Il fischio del camoscio

Timido e sospettoso il camoscio in caso di pericolo fischia, avvertendo i compagni

Questa mattina torna a darci il buongiorno un bellissimo camoscio, ritratto da Fabrizio Bottamedi. Questo affascinante ungulato tipico delle alte quote (il suo nome scientifico è Rupicapra rupicapra) appartiene alla famiglia dei Bovidi, la stessa degli stambecchi.

Simile a una capra, è un animale sociale che vive in gruppi separati per sessi, con le femmine da una parte e i maschi dall’altra. Le femmine, infatti, trascorrono diversi mesi dell’anno in gruppi anche numerosi di cui, oltre ai capretti, possono fare parte anche giovani maschi di 2, 3 anni. Maschi e femmine tornano a vivere insieme solo durante il periodo riproduttivo che inizia a fine ottobre.

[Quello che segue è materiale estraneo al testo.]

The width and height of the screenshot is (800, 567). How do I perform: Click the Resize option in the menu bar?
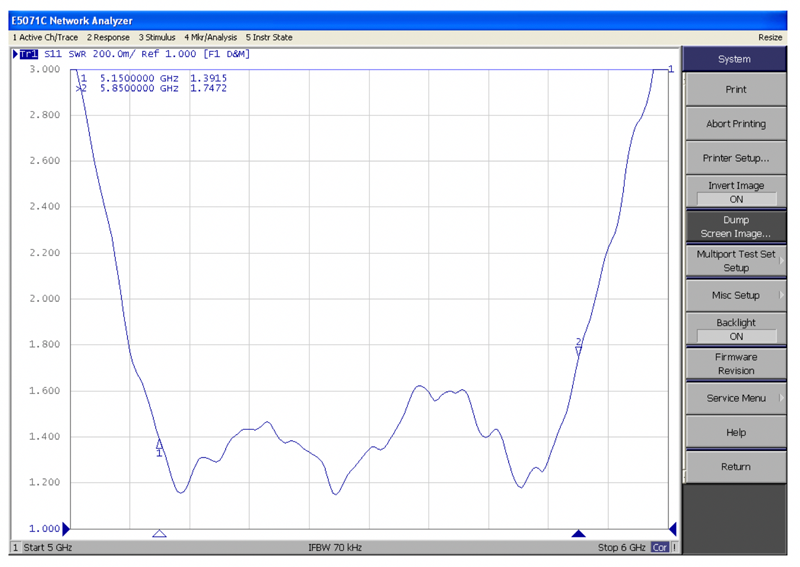tap(770, 37)
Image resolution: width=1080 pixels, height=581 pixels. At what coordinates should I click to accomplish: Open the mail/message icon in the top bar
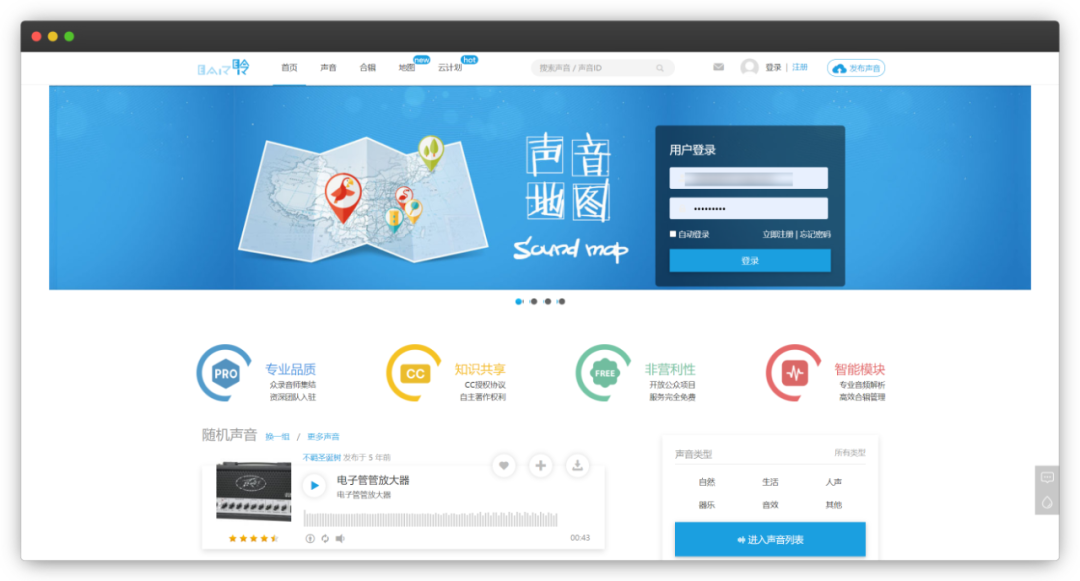click(718, 67)
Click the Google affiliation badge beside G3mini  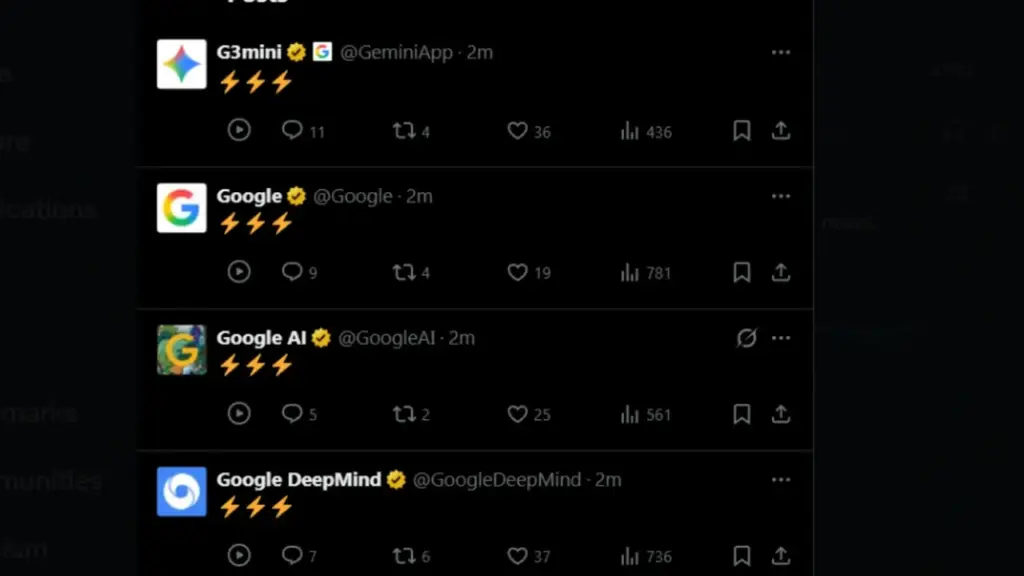tap(322, 52)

Un esemplare di camoscio (foto Fabrizio Bottamedi)
Il camoscio in caso di pericolo emette un fischio per avvertire i compagni (foto Fabrizio Bottamedi

Il camoscio è un animale timido e sospettoso: soprattutto nei gruppi delle femmine le anziane svolgono il ruolo di sentinelle, scrutando l’ambiente circostante, emettendo in caso di pericolo un fischio con le narici, avvertendo così le compagne di scappare. Per comunicare ai compagni che qualcosa non va, i camosci possono anche emettere un belato o una sorta di abbaio.